Küsters Idee: "Warum findet zum Beispiel der dritte Teil der Qualifikation nicht am Sonntagvormittag statt?" Scheu vor Veränderungen seien nicht angebracht. "Die Formel 1 ist ein Produkt, das man laufend verbessern muss, und wobei man nicht immer und ausschließlich nur an die Fernsehzuschauer denken sollte." Klar, denn leere Tribünen lassen sich auch im TV nur ganz schlecht verkaufen.

Dr. Martin Küster im Kreuzverhör:

Geburtsdatum: 03.07.1968

Geburtsort: Bonn

Wohnhaft in: Köln

Familienstand: ledig, liiert

Erstes Fahrzeug: Renault R5 TL mit 45 PS und natürlich mit nachträglichem Sportfahrwerk, Zusatzscheinwerfer und Drehzahlmesser etc. Topspeed 135 km/h, gefühlt deutlich schneller!

Aktuelles Fahrzeug: BMW Alpina Roadster S

Erlernter Beruf: Groß- und Außenhandelskaufmann, dann Dipl.-Kaufmann

Im Motorsport involviert seit: 1986

Größter beruflicher Erfolg: Freude und Unabhängigkeit miteinander verbunden zu haben

Größtes Ziel: Freunde pflegen, Freude bewahren, Unabhängigkeit sichern

Online oder Print? Infos Online, Bilder Print

Business- oder Economy-Class?
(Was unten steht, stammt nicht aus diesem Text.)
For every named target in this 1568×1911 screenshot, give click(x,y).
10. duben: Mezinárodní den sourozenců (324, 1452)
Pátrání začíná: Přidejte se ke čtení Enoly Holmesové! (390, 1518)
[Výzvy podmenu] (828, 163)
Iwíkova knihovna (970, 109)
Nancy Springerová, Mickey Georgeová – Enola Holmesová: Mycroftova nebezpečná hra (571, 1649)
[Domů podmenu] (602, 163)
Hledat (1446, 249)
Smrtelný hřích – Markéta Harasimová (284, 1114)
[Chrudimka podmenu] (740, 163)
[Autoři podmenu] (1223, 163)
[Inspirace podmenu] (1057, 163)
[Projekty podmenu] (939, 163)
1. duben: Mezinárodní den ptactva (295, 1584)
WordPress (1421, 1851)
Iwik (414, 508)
Economy, ich schlafe sowieso im Flieger

Boulevard oder Feuilleton? weder noch

Festgeld oder Optionsschein? beides, am liebsten zum jeweils optimalen Zeitpunkt

T-Shirt oder Sakko? Sakko

Opernball oder Oktoberfest? als Kölner natürlich Karneval!
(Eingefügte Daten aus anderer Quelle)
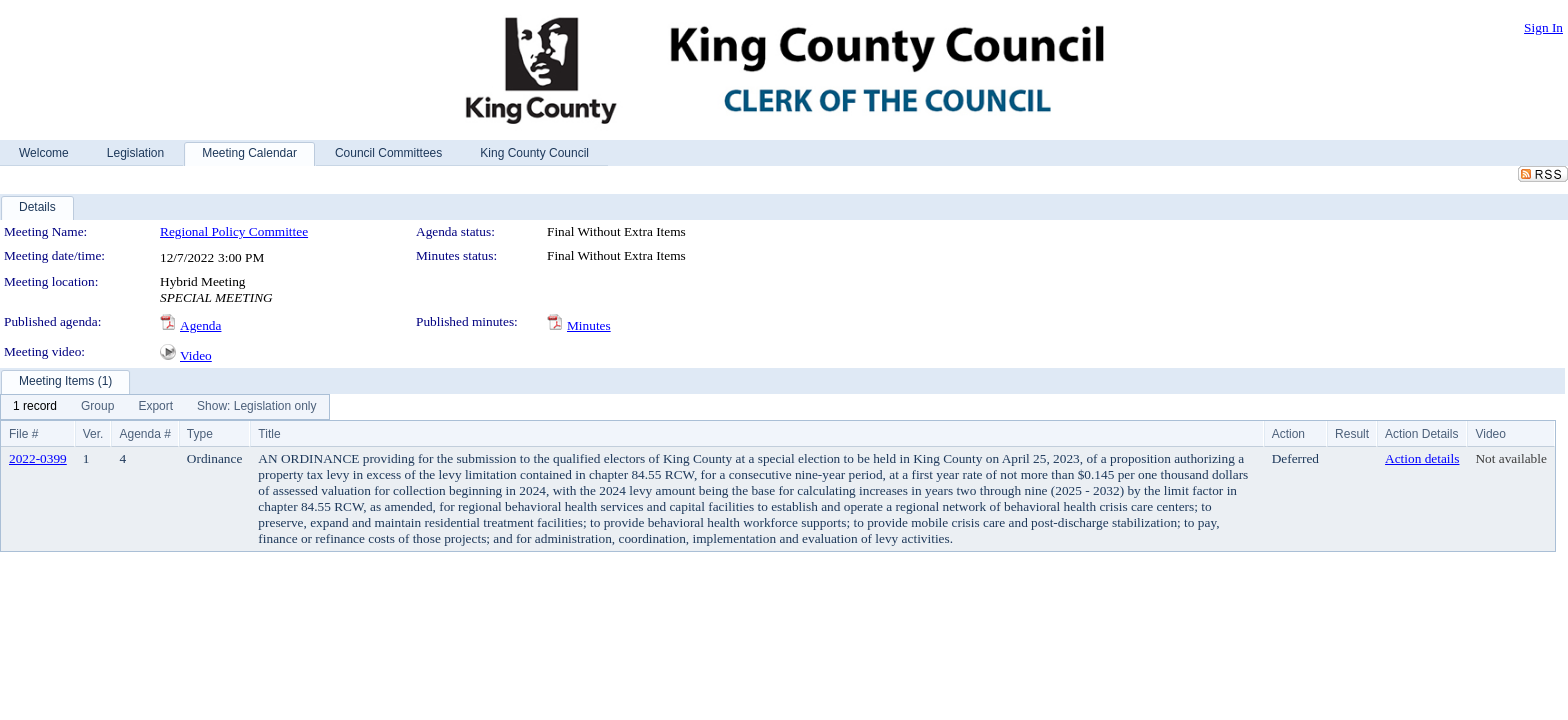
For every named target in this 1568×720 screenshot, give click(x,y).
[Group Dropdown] (97, 407)
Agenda (200, 325)
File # (23, 434)
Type (200, 434)
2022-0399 (38, 458)
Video (196, 355)
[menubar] (165, 407)
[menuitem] (35, 407)
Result (1352, 434)
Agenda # (144, 434)
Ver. (93, 434)
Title (269, 434)
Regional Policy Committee (234, 231)
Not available (1510, 458)
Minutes (589, 325)
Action (1288, 434)
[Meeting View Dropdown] (256, 407)
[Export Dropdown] (155, 407)
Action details (1422, 458)
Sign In (1543, 27)
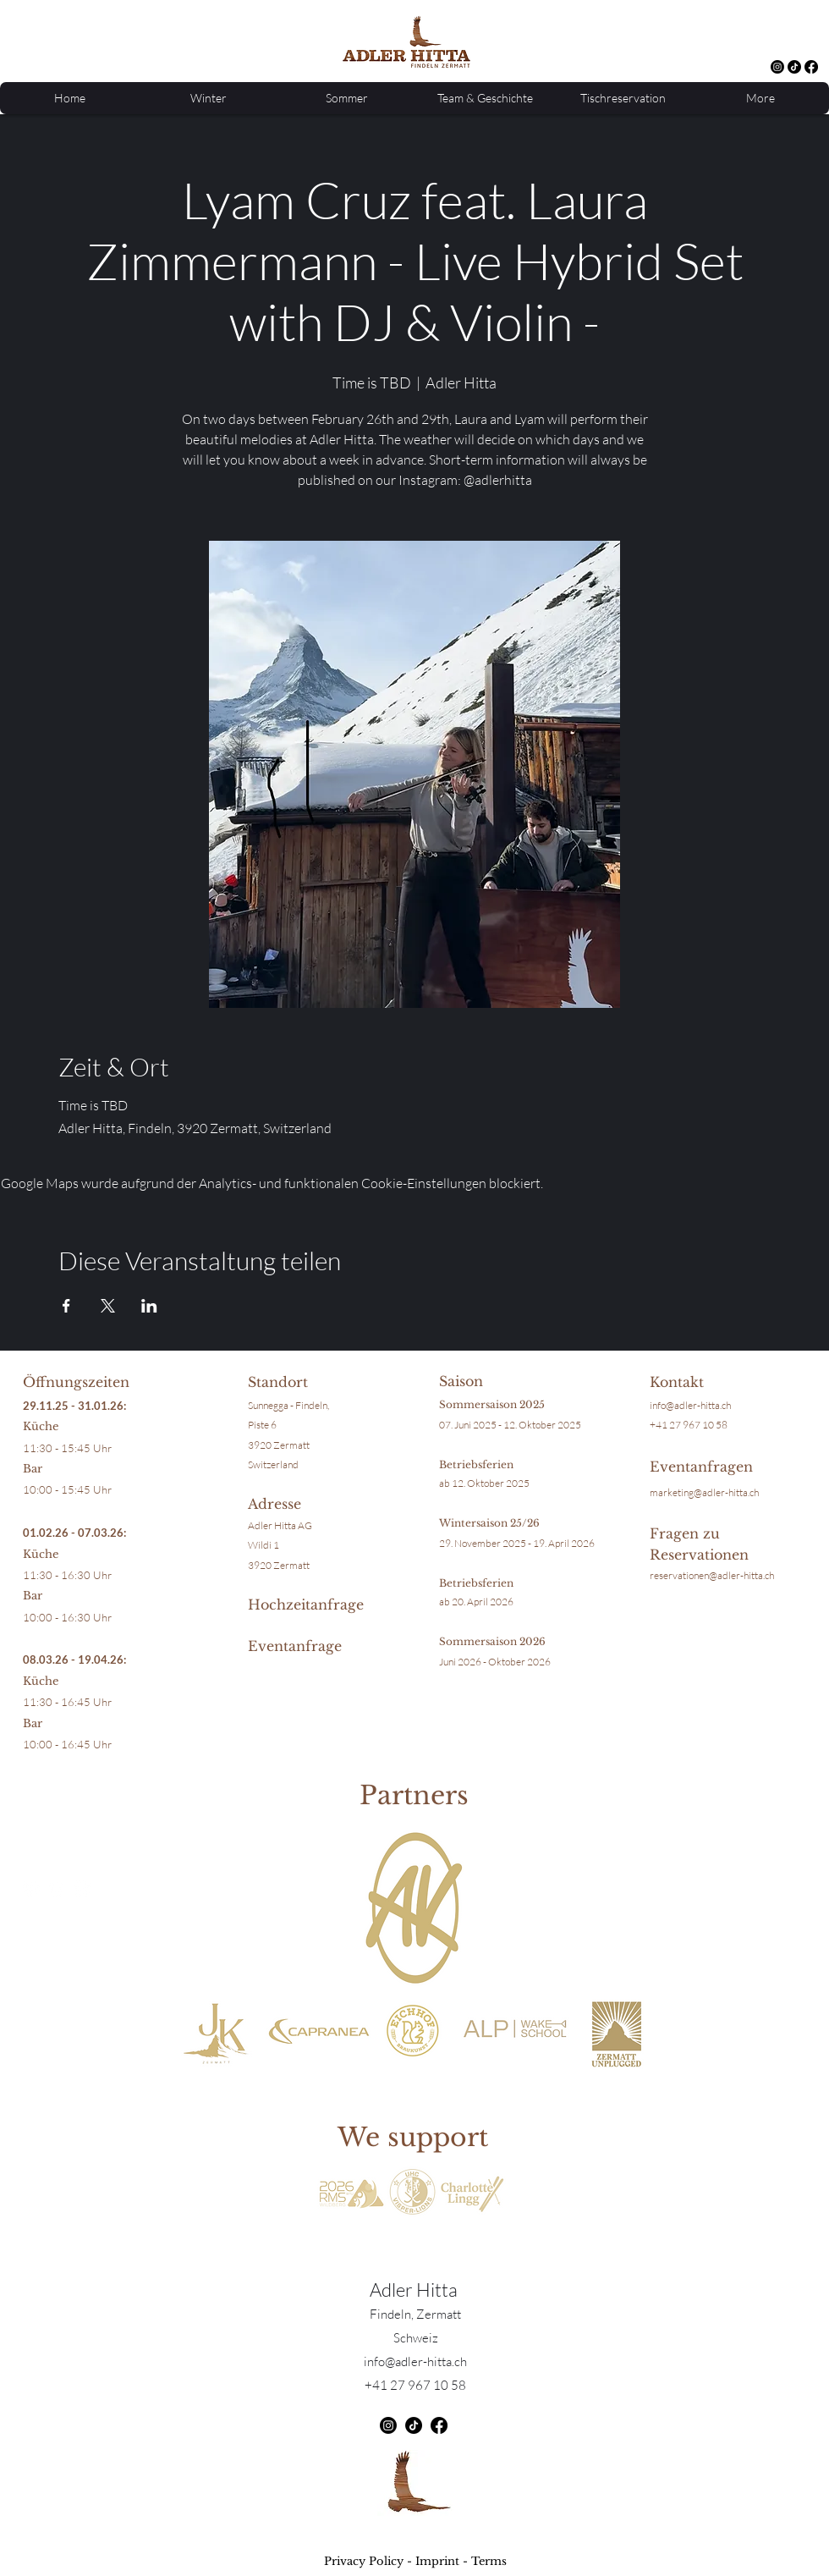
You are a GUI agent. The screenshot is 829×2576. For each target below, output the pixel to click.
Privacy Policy (364, 2561)
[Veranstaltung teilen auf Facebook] (66, 1306)
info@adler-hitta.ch (690, 1405)
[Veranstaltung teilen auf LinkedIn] (149, 1306)
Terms (489, 2561)
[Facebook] (811, 67)
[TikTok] (794, 67)
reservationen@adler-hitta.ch (712, 1575)
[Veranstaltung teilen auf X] (108, 1306)
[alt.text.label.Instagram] (777, 67)
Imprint (437, 2561)
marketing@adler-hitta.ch (704, 1492)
Arbeit oder Hobby? ist für mich zum Glück dasselbe

Lebensmotto: Wer nichts wagt, der nicht gewinnt. Aber Augen auf und immer umsichtig sein!
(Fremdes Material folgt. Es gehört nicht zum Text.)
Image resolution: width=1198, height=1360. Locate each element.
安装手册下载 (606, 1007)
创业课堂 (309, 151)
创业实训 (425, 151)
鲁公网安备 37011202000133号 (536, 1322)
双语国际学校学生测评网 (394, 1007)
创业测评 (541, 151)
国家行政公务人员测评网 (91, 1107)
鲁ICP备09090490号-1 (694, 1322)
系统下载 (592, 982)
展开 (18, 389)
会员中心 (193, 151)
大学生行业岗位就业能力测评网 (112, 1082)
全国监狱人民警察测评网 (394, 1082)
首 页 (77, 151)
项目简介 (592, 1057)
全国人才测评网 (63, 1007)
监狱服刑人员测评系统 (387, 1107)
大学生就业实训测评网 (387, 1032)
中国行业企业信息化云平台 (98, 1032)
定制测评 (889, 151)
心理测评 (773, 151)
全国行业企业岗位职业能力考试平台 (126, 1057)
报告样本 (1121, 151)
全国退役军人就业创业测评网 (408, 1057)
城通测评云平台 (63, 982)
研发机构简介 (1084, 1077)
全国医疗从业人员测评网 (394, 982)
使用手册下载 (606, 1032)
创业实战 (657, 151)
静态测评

Geld bedeutet für mich... Sicherheit, Unabhängigkeit und in Dimensionen eines Bernie Ecclestone auch Spiel

Motorsport fasziniert mich, weil... Wer noch nie von 0 auf 100 in 4 Sekunden beschleunigt hat, weiß nicht, was Emotionen sind. Der professionelle Motorsport ist so gesehen Emotion nonstop. Eine x-fache Geschwindigkeit zu beherrschen, die im Menschen von Natur aus nicht angelegt ist und sie im Wettbewerb zu perfektionieren, ist faszinierend.